Of note, we observed that steroid side effects were negatively associated with the ASKp in line with findings of others that the use of steroids impact on QOL and activity scores [14].

The main limitation of this study is related to the fact that we could not conduct a linear mixed model or other more complex statistical analysis because of missing data, small sample size and, in part, non-normality of the data.
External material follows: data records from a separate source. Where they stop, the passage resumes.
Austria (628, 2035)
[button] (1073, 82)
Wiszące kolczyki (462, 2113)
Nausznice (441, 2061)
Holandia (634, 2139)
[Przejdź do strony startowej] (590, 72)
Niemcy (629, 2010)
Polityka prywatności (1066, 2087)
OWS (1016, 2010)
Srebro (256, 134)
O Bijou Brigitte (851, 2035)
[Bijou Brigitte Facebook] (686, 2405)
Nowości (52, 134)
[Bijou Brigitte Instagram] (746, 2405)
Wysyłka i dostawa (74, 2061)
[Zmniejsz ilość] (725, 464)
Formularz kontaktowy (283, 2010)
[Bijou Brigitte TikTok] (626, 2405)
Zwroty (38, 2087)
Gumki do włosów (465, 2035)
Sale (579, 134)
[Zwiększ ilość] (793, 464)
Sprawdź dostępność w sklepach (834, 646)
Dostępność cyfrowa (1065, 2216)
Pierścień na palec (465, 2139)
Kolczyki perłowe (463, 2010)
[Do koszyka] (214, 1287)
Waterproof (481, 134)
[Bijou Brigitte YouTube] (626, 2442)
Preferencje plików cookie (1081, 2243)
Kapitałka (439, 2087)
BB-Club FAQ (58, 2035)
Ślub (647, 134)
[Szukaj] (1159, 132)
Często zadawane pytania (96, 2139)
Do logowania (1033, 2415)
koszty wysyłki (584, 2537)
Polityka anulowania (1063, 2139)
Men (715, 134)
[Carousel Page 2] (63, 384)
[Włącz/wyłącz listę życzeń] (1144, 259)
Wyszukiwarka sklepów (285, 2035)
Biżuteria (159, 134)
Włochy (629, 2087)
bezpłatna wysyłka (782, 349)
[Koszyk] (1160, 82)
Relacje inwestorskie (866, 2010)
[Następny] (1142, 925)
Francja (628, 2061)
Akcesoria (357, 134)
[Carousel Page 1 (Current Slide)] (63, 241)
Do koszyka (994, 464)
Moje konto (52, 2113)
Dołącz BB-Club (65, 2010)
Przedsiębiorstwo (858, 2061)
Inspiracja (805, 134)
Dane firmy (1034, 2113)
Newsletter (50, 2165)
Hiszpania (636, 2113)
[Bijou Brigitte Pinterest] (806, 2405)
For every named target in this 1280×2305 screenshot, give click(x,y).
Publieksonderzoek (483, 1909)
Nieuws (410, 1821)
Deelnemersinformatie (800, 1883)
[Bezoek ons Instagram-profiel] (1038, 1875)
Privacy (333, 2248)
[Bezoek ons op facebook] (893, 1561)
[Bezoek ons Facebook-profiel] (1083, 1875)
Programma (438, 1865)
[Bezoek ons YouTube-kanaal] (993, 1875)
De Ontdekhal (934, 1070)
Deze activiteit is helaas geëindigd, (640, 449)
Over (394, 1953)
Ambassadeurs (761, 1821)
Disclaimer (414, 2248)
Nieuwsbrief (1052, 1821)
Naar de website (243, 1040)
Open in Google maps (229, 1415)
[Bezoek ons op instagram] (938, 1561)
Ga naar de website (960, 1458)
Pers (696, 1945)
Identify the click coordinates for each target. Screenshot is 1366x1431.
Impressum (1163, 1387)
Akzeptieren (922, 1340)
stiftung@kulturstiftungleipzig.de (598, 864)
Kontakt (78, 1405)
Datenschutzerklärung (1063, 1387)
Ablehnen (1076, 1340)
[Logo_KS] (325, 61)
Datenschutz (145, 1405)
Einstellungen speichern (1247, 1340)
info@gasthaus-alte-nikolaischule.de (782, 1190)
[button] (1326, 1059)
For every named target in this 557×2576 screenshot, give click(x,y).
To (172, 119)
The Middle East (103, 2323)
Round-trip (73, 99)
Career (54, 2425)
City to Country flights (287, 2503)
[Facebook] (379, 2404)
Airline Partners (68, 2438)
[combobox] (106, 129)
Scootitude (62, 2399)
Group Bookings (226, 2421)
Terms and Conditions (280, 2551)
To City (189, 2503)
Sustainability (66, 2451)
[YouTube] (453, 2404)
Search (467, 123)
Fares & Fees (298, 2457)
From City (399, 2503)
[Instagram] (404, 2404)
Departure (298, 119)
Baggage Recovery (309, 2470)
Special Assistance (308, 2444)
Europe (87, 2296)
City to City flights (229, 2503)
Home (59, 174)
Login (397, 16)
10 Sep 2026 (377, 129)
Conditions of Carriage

Therefore, the study lacks power. The probability that even moderate effect sizes did not reach significance is rather high; however, it has been shown by other authors that the downfall of studies using patient-reported outcome measures is missing data and small sample sizes [29, 30]. Furthermore, we made multiple comparisons, which increases the possibility of random significances. Another important lesson we have learned is that the implementation of a study adjudication committee would improve the accuracy of NIH-defined cGVHD diagnosis as outlined by the study of Cuvelier et al. [30].

Apart from previously addressed problems, the recall period and the length of the self-report measure should also be considered: it may be important to use shorter recall periods with adolescents and children than with adults because this patient group may have more difficulties remembering health-related events over extended periods of time. Also, the length of the questionnaires requires careful consideration because of the wide variation in children’s ability to maintain attention to tasks. Therefore, other specific measures of physical functioning could be investigated, too. For example, we have shown in a prospective pilot study aiming to evaluate health-related QOL with the PedsQL™ and a newly developed PedsQL HSCT module to capture transplant and, specifically, cGVHD-related problems that the summary scores of the generic PedsQL and the PedsQL HSCT module showed high correlations (r = 0.89 in patients’ and r = 0.81 in parents’ assessments). Moreover, both tools discriminated between patients with and without cGVHD. The PedsQL HSCT-module was practical to use and suitable across a broad age range (2–18 years) both in patients with and without cGVHD [12]; however, it is still a pilot instrument and needs further development also regarding physical functioning and testing in a larger patient population.

Conclusion

The ASKP patient self-report demonstrated good psychometric properties for severely impaired patients with ceiling effects in others and during the course of the study. Therefore, patients’ further progress and smaller differences may not have been detected. Moreover, the ASKp showed no significant differences for NIH-defined cGVHD severity both in global severity and on a 10-point cGVHD severity scale. In conclusion, our study was not able to prove advantages of the ASKp when compared to the KPS/PSS even though economical and patients’ effort was higher. Further prospective studies could focus on the usage of patient-reported and clinician-reported KPS/PSS in addition to physical domains of QOL instruments. Accordingly, application range of ASKp in adolescent and pediatric HSCT patients seems limited especially given the need for pediatric tools for measurement of physical functioning as an endpoint in randomized clinical trials.